Feeling Blue in Advent

Ben in Suit

You may have noticed that we have been using blue instead of purple as our liturgical color this Advent. Blue is a “Sarum” color, coming from rites developed at Salisbury Cathedral in the 11th century, restored during the English Reformation, then rediscovered during the Oxford movement of the latter 19th century.  Blue was used with the goal of getting away from what had become a very Lenten-like penitential theme of Advent.

St. Luke’s blue vestments and altar hangings particularly beautiful. Not does blue pick up a dominant color in our windows, blue it is also the color of Mary who is a centerpiece of  the art of the cathedral and the readings for Advent and Christmas.

For almost two thousand years Mary has been the primary way people experienced the feminine side of God. It was through Mary that people sought God’s nurture and care, to Mary where they turned for maternal support when life got difficult, and from Mary that they learned about being part of God’s family. Though modern theology has helped us understand that God is beyond gender and feminist theologians have helped us rediscover the feminine side of Holy Wisdom, the Holy Spirit, and of Jesus, Mary still emphasizes part of God that it can be all too easy to miss.

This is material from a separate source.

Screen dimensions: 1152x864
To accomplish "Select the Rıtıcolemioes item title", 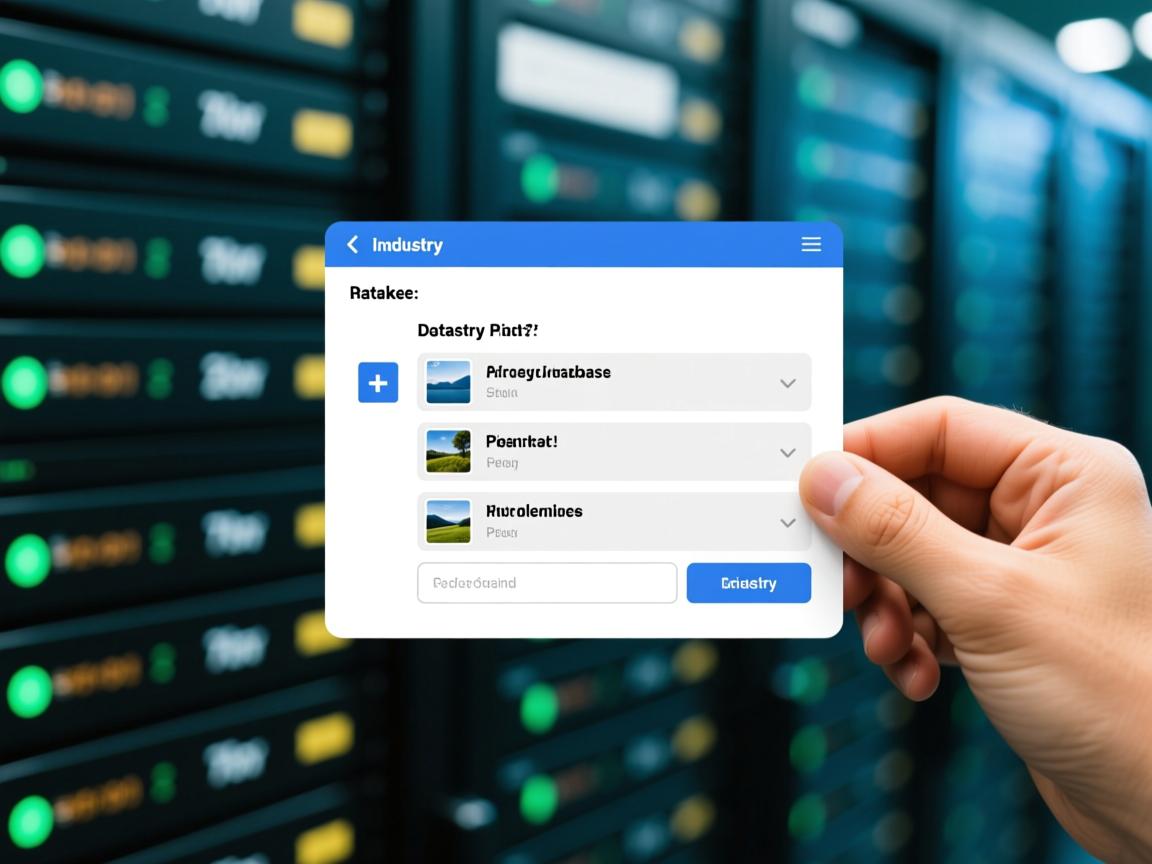I will (533, 511).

The blue of Advent reminds us that we are human beings, not human doings… and that like a mother, God loves us, cares for us, accepts us, forgives us, just as we are. Sometimes people feel blue around the holidays, something especially true remembering loved ones who died during Covid or reflecting on tensions in the world around us. If this is  you, I hope you will notice that Advent can be blue as well – blue from God who truly cares.